The player's ship at bottom is left firing blue Caprichoso stars. A Garantido Ox turret waits further up the screen.

The player's ship travels over a vertically scrolling landscape with both ground-based targets and waves of enemy attack ships to shoot. The ship fires constantly (although iCade users can disable this to get an experience more akin to an actual arcade machine). Each level ends with a boss battle which has to be completed before the next level begins.

The colour of the player's ship and bullets, and an indicator display of two oxen, one red, one blue indicate to what extent the player is invested in either Caprichoso (blue) or Garantido (red). Shooting targets or picking up collectables of one colour or the other moves the player further into that polarity and increases the score for that polarity. The total score is an aggregate of Garantido and Caprichoso scores.

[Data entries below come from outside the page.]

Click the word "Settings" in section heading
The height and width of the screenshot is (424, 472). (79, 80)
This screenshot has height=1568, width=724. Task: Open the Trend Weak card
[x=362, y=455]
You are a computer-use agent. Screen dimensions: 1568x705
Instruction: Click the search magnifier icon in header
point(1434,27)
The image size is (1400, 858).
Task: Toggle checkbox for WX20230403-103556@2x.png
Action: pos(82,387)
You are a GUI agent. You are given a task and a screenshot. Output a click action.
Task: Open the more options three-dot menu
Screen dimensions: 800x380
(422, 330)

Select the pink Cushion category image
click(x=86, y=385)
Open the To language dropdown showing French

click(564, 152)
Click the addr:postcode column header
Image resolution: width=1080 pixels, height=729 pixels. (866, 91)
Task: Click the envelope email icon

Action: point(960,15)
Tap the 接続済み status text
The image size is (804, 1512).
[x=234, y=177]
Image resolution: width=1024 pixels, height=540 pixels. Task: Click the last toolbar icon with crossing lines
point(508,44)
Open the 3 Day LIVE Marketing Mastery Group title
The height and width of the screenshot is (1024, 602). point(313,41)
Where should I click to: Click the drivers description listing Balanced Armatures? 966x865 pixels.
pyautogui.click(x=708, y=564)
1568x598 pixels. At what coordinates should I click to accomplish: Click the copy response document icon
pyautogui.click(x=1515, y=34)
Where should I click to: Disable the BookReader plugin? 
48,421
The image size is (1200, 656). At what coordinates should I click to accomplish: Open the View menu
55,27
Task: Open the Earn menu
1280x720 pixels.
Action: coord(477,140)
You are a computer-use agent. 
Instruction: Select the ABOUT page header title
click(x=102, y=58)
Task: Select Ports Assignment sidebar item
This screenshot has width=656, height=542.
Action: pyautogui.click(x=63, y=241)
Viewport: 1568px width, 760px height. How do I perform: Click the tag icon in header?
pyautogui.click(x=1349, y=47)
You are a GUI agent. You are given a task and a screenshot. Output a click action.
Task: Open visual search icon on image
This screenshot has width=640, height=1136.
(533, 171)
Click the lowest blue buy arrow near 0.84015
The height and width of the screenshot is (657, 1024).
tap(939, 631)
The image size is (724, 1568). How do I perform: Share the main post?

A Caprichoso polarized ship will repel enemy bullets while the bullets of a Garantido polarized ship can push enemy shots away. The power of these actions is increased the more deeply the player is in the relevant polarity.

While understanding the subtle changes that the two polarities bring to the game is useful it is also possible to play the game as a straight shooter.

In common with other Llamasoft games Super Ox Wars saves a player's best achievement at the end of each level, allowing them to resume at their previous best score and number of lives (number of lives taking precedence over score). Game Center is used to hold leaderboards and achievements.

==Reception==
- ArcadeLife rated it 88/100.
- The Smartphone App Review site gave it a score of 92%.
- AppTudes awarded it 4.5 stars out of 5.
- Pocket Gamer rated it 4.5 stars out of 5.